══ EXTRACTED DATA ══

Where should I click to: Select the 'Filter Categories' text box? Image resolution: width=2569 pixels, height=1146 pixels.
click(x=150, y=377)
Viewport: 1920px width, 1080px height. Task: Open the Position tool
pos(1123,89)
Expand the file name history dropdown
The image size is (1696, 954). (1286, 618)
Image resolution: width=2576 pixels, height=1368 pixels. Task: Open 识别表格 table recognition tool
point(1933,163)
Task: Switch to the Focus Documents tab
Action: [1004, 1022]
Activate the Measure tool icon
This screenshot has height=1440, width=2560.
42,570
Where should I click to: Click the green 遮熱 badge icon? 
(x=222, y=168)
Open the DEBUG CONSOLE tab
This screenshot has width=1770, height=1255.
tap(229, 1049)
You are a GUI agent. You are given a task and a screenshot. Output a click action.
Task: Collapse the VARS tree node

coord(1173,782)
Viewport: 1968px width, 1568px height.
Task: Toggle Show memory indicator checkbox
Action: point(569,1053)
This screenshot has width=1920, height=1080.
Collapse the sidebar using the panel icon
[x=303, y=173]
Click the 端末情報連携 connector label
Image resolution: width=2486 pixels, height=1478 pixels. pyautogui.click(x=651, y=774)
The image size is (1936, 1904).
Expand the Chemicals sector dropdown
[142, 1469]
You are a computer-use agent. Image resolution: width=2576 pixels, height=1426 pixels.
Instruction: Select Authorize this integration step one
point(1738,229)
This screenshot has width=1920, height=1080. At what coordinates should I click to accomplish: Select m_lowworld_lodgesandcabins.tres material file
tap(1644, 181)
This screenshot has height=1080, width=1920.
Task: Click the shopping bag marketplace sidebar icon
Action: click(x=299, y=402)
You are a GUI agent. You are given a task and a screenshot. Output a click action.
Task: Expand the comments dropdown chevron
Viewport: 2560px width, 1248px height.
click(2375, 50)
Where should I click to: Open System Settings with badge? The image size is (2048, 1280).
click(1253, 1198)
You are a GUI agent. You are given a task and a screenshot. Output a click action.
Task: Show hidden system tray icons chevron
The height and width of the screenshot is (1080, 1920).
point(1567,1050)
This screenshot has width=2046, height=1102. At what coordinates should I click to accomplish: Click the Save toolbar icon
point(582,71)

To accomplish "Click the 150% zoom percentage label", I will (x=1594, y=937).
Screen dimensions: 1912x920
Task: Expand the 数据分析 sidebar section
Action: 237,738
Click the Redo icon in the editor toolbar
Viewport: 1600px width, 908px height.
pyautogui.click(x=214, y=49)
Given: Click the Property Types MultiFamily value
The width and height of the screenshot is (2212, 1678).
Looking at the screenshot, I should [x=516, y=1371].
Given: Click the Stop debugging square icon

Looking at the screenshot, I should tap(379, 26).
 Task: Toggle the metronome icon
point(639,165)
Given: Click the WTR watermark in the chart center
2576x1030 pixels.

═══

» **TASK TO COMPLETE**
All lines from the line holding "Given: Click the WTR" through the end of the records above need to be transcribed exactly, and no other text should appear.

» **SOLUTION**
Given: Click the WTR watermark in the chart center
2576x1030 pixels.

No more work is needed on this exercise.